» **Aim of the task**: Filter the entries below down to the lines that hold "computer".

Stored data:
Segment Open
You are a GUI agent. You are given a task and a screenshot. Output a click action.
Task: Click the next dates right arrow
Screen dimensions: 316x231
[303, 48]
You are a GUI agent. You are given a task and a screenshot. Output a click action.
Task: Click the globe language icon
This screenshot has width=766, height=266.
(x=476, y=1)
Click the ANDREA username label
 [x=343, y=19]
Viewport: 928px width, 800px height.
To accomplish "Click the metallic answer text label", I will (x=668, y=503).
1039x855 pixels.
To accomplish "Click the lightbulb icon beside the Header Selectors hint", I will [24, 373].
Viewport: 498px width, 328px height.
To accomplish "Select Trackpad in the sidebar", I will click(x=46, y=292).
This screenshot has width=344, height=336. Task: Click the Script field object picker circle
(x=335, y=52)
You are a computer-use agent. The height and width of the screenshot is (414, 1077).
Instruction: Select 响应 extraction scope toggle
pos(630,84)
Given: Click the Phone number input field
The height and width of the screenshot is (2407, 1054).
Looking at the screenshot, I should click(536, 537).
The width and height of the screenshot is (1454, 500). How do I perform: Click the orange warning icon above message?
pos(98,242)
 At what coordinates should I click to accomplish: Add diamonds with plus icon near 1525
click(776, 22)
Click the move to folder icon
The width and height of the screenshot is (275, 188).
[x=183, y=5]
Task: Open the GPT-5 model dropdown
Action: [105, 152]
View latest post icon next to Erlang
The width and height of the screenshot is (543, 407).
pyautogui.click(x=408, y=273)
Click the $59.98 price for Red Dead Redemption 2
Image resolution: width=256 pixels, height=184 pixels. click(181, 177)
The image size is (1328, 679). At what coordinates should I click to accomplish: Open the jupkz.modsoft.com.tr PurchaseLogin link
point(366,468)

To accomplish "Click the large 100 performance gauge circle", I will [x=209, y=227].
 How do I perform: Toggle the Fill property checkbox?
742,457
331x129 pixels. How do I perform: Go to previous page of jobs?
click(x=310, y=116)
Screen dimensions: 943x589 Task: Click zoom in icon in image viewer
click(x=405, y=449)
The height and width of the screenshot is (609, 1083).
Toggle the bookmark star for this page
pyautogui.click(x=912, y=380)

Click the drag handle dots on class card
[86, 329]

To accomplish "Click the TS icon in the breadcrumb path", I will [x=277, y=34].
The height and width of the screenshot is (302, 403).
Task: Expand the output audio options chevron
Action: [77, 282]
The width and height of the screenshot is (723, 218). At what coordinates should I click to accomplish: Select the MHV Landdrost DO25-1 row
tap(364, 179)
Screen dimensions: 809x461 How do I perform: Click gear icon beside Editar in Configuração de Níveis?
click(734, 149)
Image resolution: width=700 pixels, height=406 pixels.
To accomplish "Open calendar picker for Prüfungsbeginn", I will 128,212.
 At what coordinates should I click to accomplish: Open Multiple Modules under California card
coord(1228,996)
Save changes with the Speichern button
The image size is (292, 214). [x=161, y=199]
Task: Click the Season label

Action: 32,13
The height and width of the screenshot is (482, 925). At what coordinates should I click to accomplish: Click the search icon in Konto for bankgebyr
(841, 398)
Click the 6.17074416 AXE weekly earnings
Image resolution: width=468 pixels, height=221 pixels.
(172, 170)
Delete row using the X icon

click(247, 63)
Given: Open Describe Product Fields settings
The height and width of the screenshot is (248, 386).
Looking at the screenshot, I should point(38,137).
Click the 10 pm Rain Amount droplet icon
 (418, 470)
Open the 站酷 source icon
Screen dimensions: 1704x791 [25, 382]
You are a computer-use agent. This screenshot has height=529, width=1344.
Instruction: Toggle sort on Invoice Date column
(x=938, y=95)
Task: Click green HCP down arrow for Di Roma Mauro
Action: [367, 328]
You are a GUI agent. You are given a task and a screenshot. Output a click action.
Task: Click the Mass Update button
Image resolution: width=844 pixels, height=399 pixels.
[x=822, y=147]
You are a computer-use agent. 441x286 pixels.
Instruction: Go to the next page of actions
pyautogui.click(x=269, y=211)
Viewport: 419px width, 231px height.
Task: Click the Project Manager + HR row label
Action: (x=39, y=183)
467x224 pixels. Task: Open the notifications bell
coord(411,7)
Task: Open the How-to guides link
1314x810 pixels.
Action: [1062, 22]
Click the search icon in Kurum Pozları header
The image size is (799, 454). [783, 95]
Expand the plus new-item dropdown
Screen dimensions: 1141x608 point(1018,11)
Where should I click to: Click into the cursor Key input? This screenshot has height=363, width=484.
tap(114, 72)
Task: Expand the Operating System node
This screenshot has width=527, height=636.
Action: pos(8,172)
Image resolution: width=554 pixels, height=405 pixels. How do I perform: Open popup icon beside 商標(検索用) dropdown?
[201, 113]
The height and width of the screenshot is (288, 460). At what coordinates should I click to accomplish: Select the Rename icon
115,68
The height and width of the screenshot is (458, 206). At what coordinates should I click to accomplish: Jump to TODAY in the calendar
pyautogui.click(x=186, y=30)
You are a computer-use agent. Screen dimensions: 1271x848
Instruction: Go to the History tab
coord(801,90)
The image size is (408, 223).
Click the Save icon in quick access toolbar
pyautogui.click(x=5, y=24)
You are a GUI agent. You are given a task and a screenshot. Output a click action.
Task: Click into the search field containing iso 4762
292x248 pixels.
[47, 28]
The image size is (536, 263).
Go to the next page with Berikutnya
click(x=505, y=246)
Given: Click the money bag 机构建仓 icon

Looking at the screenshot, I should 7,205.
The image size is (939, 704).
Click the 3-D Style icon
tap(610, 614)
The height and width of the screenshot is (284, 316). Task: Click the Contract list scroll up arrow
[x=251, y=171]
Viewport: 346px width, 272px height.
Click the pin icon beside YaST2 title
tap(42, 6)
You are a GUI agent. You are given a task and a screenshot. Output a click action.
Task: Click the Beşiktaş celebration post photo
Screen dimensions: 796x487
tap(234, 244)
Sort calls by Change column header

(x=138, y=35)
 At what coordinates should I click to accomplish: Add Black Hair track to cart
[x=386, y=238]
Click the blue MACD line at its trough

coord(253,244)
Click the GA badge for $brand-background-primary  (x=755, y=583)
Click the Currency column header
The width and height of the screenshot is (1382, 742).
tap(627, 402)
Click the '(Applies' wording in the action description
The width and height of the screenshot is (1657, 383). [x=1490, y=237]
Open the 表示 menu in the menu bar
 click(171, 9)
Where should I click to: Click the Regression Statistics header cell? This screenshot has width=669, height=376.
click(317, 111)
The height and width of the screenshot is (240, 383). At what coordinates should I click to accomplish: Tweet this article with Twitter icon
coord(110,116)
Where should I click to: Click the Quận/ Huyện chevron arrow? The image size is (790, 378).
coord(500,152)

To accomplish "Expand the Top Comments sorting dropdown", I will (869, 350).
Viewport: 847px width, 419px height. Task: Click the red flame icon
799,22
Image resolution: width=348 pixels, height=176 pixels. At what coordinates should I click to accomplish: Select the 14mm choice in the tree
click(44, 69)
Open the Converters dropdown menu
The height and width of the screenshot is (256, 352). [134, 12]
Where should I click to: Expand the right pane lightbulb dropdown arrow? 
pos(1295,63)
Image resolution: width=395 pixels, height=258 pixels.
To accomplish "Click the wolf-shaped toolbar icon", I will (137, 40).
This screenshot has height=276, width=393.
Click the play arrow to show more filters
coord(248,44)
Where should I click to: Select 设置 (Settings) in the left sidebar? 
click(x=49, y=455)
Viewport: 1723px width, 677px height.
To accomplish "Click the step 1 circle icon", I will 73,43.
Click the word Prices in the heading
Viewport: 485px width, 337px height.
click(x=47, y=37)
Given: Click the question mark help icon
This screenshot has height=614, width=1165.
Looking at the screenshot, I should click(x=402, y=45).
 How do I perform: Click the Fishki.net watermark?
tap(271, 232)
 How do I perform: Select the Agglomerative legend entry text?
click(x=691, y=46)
Segment Closed
» **Finished exercise**:
You are a computer-use agent. The height and width of the screenshot is (414, 1077).
You are a computer-use agent. This screenshot has height=529, width=1344.
You are a computer-use agent. 441x286 pixels.
You are a computer-use agent. Screen dimensions: 1271x848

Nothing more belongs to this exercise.